§ Exercise directions: Word for word, set down the records and skip each picture.

§ Data:
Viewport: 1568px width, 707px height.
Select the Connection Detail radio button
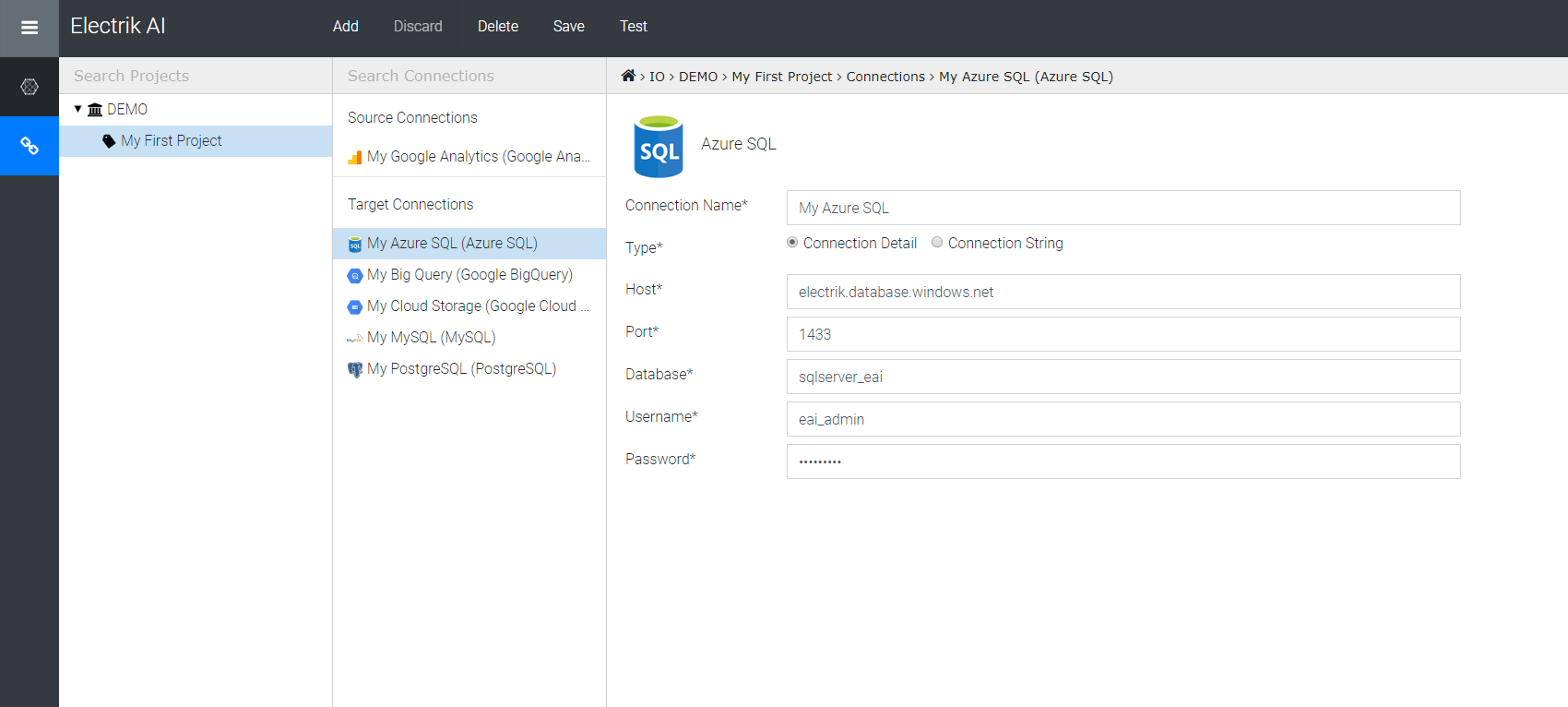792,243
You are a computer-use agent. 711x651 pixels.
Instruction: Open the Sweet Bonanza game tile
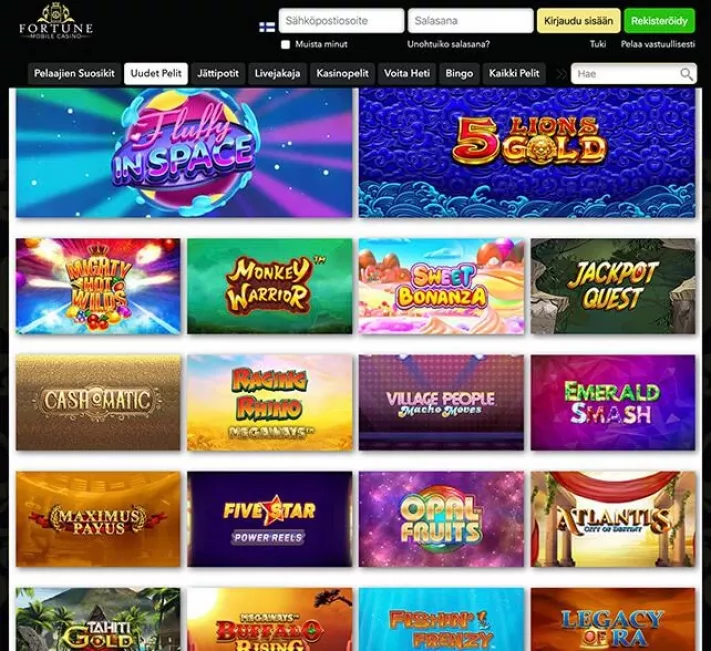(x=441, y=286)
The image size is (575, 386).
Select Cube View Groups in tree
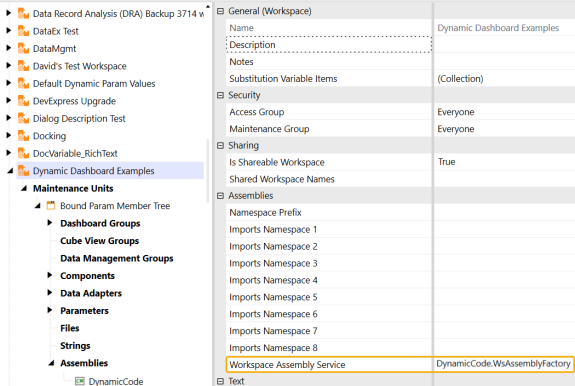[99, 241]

§ Reply:
Viewport: 1568px width, 707px height.
Select the Connection Detail radio button
792,243
You are a computer-use agent. 711x651 pixels.
Instruction: Open the Sweet Bonanza game tile
(x=441, y=286)
The image size is (575, 386).
Select Cube View Groups in tree
[99, 241]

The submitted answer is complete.